Seção do documento:
☆ ☆ ☆ ☆ ☆ ☆ ☆

Divagações: Incredibles 2

A lógica de Hollywood é cruel. Enquanto a indústria se alimenta de trabalhos artísticos por natureza, ela tem uma natureza absolutamente c...

A lógica de Hollywood é cruel. Enquanto a indústria se alimenta de trabalhos artísticos por natureza, ela tem uma natureza absolutamente comercial. Com isso, a ideia de transformar títulos bem sucedidos em franquias é particularmente interessante, ainda que nem sempre beneficie a ambos os lados – às vezes, o artista até pode ter uma visão, mas concretizá-la é difícil; já a indústria é capaz de tornar a arte algo tão pasteurizado que perde seu valor original.

A entrada de um estúdio criativo como a Pixar nessa ‘tentação’ das continuações já foi um temor dos fãs, mas os diretores e executivos conseguiram criar uma dinâmica favorável (na maior parte dos casos). O lançamento de Incredibles 2 ajuda a mostrar isso: feito 14 anos após o do filme original, o novo longa-metragem trouxe de volta o roteirista e diretor Brad Bird, que não lançava uma animação desde Ratatouille, em 2007. Além disso, a produção assumiu que o tempo passou e seu público mudou, alterando também o tom do produto final.

☆ ☆ ☆ ☆ ☆ ☆ ☆

Registros de localização de elementos:
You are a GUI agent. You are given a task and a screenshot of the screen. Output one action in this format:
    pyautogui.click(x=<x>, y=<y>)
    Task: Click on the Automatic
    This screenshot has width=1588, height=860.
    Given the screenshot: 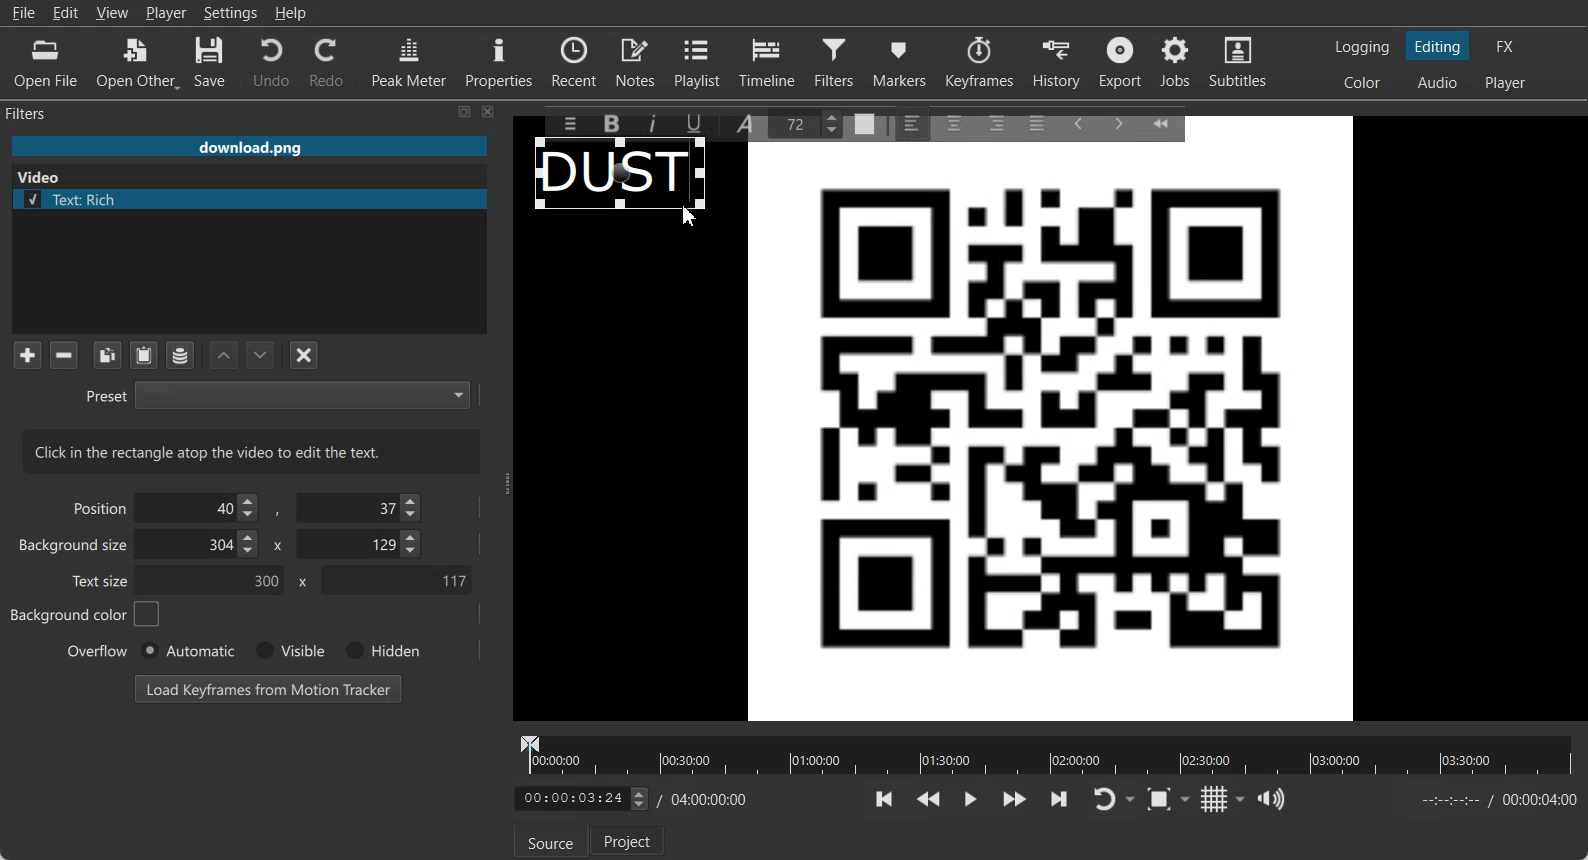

☆ ☆ ☆ ☆ ☆ ☆ ☆

Objetivo da tarefa: Atualize o trecho do texto sobre Incredibles 2 que começa em "Divagações: Incredibles 2" e segue até "seu valor original.", escrevendo "implacável" no lugar de "cruel".

Solução do exercício:
Divagações: Incredibles 2

A lógica de Hollywood é implacável. Enquanto a indústria se alimenta de trabalhos artísticos por natureza, ela tem uma natureza absolutamente c...

A lógica de Hollywood é implacável. Enquanto a indústria se alimenta de trabalhos artísticos por natureza, ela tem uma natureza absolutamente comercial. Com isso, a ideia de transformar títulos bem sucedidos em franquias é particularmente interessante, ainda que nem sempre beneficie a ambos os lados – às vezes, o artista até pode ter uma visão, mas concretizá-la é difícil; já a indústria é capaz de tornar a arte algo tão pasteurizado que perde seu valor original.